Defined content sets and starting points for collection
For harvest, the crawler needs to be able to collect content and have a point in time at which that collection is complete with a repeatable, defined set of components. The crawler needs to be able to determine a start URI or URIs for this content based on information unique to the content. This might be a URI defined by the domain, the journal identifier, and a particular volume or year, such as:
- https://www.publisher.com/journals/xyz/12
- https://www.publisher.journalid.com/content?year=2017
- https://www.publisher.com/ebooks/isbn/97811111111
- https://www.publisher.com/ebooks?search&year=2017&order=newest_first
In some cases, such as when the website does not normally provide content in defined units, the start page might be an artificial manifest page provided for the purposes of preservation, such as:
- https://www.publisher.com/xyz/lockss_manifest?volume=27
Or, if the website supports an API, the crawler can generate a request that returns and XML response that can be parsed for a list of all the article URIs associated with a given set of content, such as:
- https://www.publisher.com/api/search?type=data_sets&publication_start=2019-03-01&publication_end=2019-04-01
Site behavior
- Make your content discoverable by a crawler by building your site with a logical link structure. Every page should be reachable from at least one static text link or have consistent identifiable tags in the html from which links can be generated. You can use a text browser, such as Lynx, to examine your site. If dynamic web features or server side processing keep you from accessing your entire site in a text browser, then preservation is likely to be impaired.

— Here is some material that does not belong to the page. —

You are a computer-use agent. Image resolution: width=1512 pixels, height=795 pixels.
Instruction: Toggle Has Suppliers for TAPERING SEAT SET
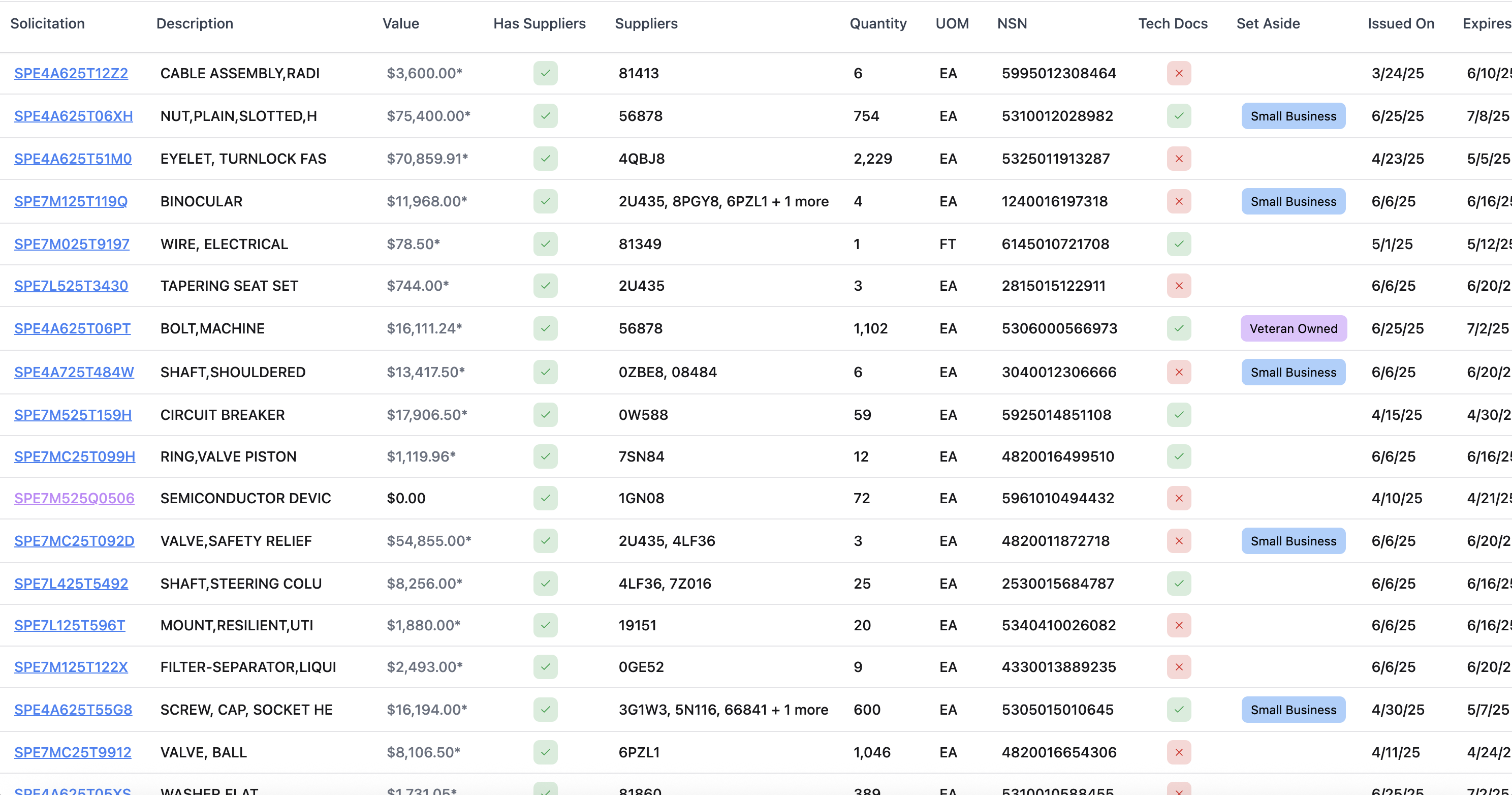coord(545,286)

- Use unchanging canonical links for content even if the content is served through single-use redirection. Preservation requires that the same URI will serve equivalent content in the future.
- Use HTTP codes as expected: 5xx codes to indicate temporary errors that should be retried soon, 4xx codes to indicate permanent errors that should not be retried for some time, and 3xx redirects for each URI to its new location in the event that you need to move content.
- Use if-modified-since headers so new content is identified and preserved.
- Content from CDNs should have a stable URI.
Required metadata
- For scholarly publication content, such as articles or books, please provide basic bibliographic metadata in a non-proprietary machine-readable format, such as the HTML metadata tags, RIS, or XML files.
- The metadata for scholarly content should include: DOI, publication, publication date, ISSN or ISBN and as appropriate: publication title, item title, series title, volume, issue and page number.
- For items other scholarly published content, the metadata should provide enough information to uniquely identify the item - DOI if applicable or proprietary identifier, provider and so forth.
IP Addresses
The following CLOCKSS IP addresses need to be enabled to access the full text of the content to be preserved:
- 171.66.236.0/24 (i.e. 171.66.236.0 through 171.66.236.255) Stanford University
- 128.42.174.11 Rice University
- 128.42.174.12 Rice University
- 156.56.241.164 Indiana University
- 156.56.241.166 Indiana University
Note: If you use IP Registry to manage IP access to your site, please enable access to two organizations via the IP Registry: LOCKSS Program and CLOCKSS Archive.
The LOCKSS Program contains the range at Stanford University from which most of our operations occur, and the CLOCKSS Archive contains the remaining 4 necessary IP addresses located at two of our network nodes.